Saleté de môme ! Abûsake venait à peine de commencer que déjà il essayait de le déstabiliser ! Mais cette fois si, le vieux précepteur était bien décidé à tenir tête à son élève.
_Son nom, jeune Tekase, a disparu avec lui. Et nous devons nous réjouir que ni dans nos pensées, ni dans nos songes, ne figure la moindre trace de ce démon terrifiant… Le néant est plus absolu que l’oubli, jeune Tekase, car n’est pas mort ce qui a jamais dort…
Et paf, dans les dents ! Tekase n’avait pas encore tout à fait saisi le sens de cette dernière phrase que Abûsake avait déjà repris le fil de son histoire.
_Ce démon donc, régnait alors en maître sur l’ensemble des créatures vivantes. Les hommes dotés de conscience, les animaux privés d’esprit mais aussi les poissons aux yeux morts lui vouaient un respect total, un respect fondé sur la peur…
_Maître, je crois que vous avez fait une erreur… Vous avez dis « les hommes dotés de conscience, et les animaux privés d’esprit »… Mais c’est l’inverse ! En effet, ce sont nous, les animaux, qui sommes doté d’intelligence, de parole, tandis que ce sont les hommes qui errent stupidement, sans autre but apparent que celui de se baver dessus !

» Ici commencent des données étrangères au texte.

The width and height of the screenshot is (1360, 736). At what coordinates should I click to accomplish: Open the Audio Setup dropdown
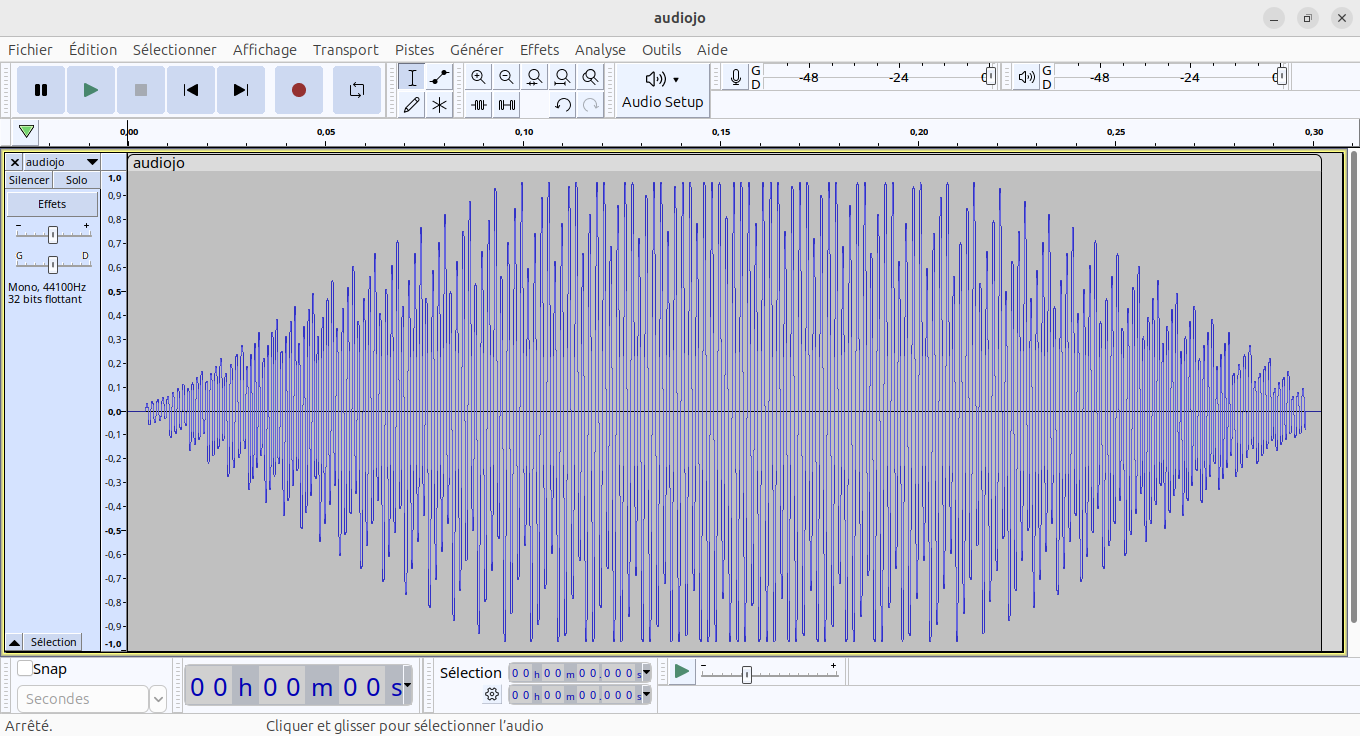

Tekase avait dit ceci avec une pointe d’acidité subtile mais indéniable, un ton insolent qui signifiait clairement « Alors vieux fou, tu t’emmêles le pinceaux ? ! »… Abûsake se devait de réagir, et vite, s’il ne voulait pas que toute sa crédibilité tombe à l’eau.
_Aujourd’hui, oui, en effet, votre remarque est juste… Mais en ces temps, rien n’était semblable, et c’est d’ailleurs en ça que La légende de Jo a des enseignements à nous porter…

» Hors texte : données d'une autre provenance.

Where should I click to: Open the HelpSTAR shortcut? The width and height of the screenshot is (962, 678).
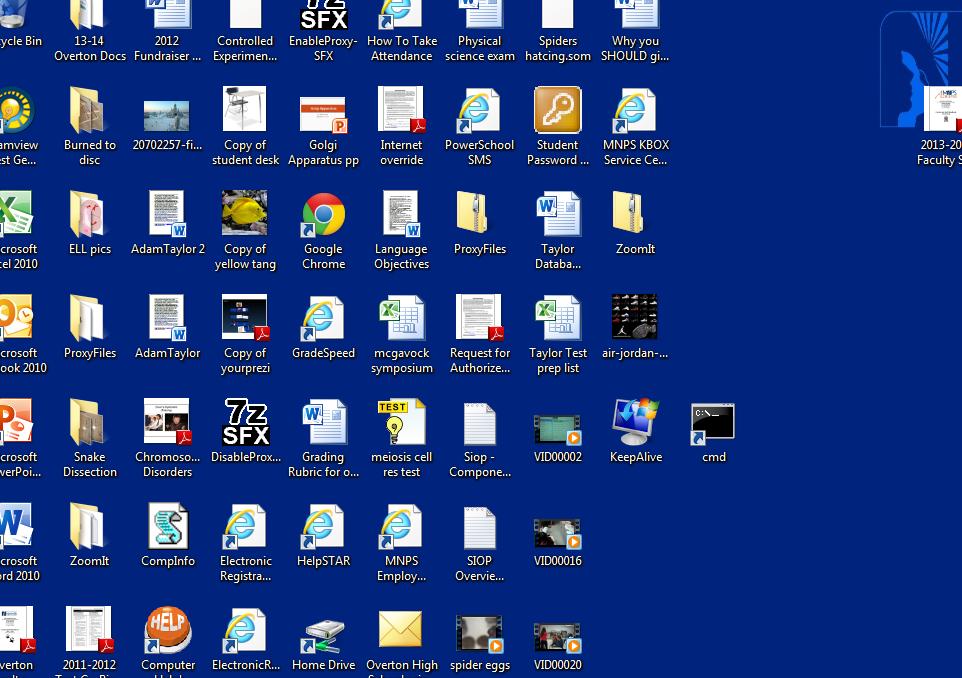tap(323, 525)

L’air dubitatif, Tekase fixait son précepteur. De toute évidence, il ne se contenterait pas d’une réponse aussi évasive. Abûsake fut donc bien obligé d’improviser.
_En cette triste époque, les animaux n’avait pas encore la conscience… Car elle était enfouie dans le corps des hommes. En ces temps, c’étaient les hommes qui parlaient et pensaient, et nous qui vagabondions la tête vide… C’était une bien triste époque.
_Et les poissons ?…
_Et les poissons n’ont pas changés !
Abûsake était sur les nerfs… Tout allait de travers à présent. Il avait sur les bras un mensonge qui devenait bien trop lourd pour ces vieilles épaules, mais il ne pouvait plus reculer.

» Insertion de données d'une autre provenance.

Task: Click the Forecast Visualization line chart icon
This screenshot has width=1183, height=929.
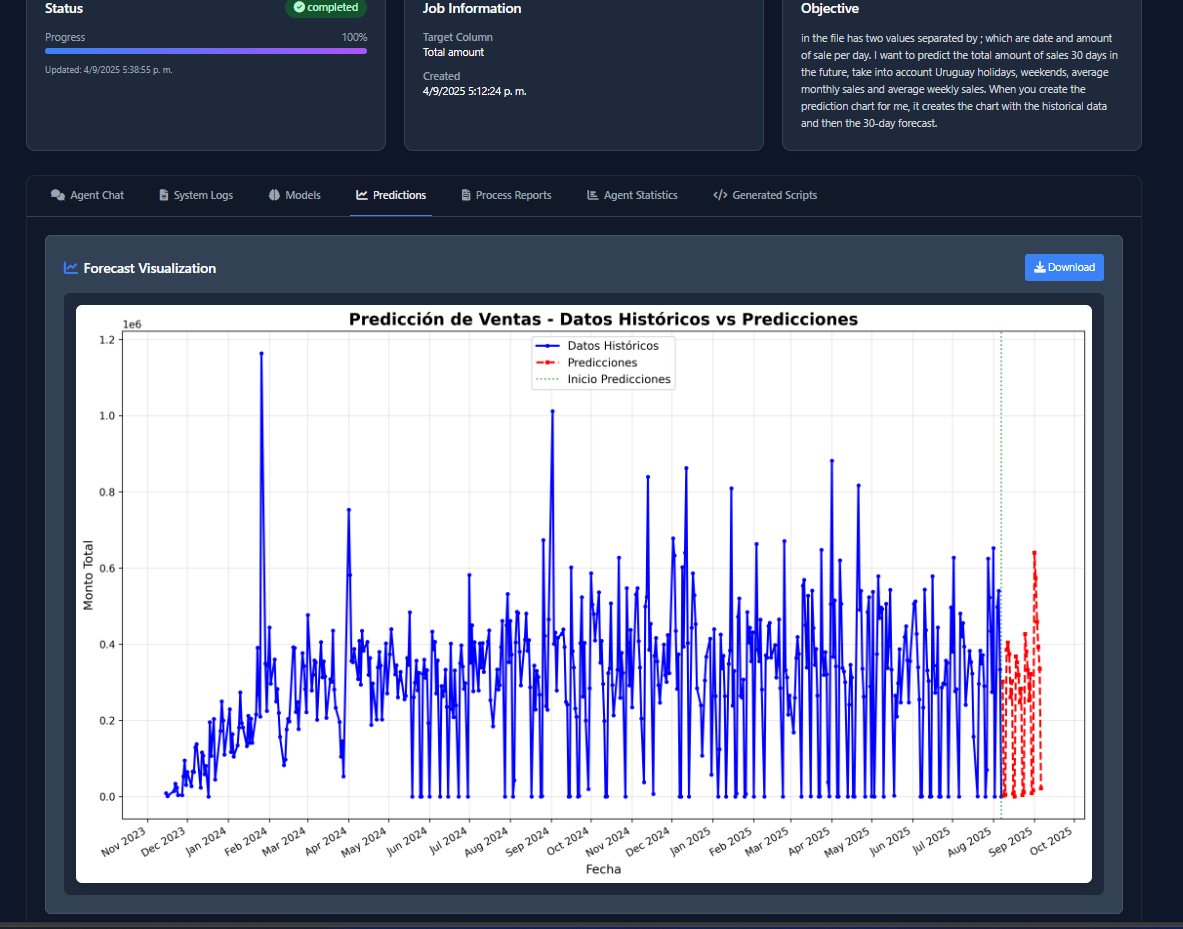Action: click(71, 268)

_Tout ce que nous faisons, tout ce qui fait notre culture, était fait par les hommes. Bien sûr, ils n’avaient pas notre raffinement, ni notre élégance, mais l’intelligence était leur.
Cependant, ils étaient très laids…
_Ils le sont toujours !
_Oui, certes, ils le sont toujours, mais… Mais cette laideur à son importance, car c’est elle qui fit courir l’humanité à sa perte.
Abûsake risqua un coup d’œil en direction de Tekase ; celui-ci semblait totalement perdu dans ses pensées. Peut-être que finalement, les choses ne se passaient pas si mal que ça.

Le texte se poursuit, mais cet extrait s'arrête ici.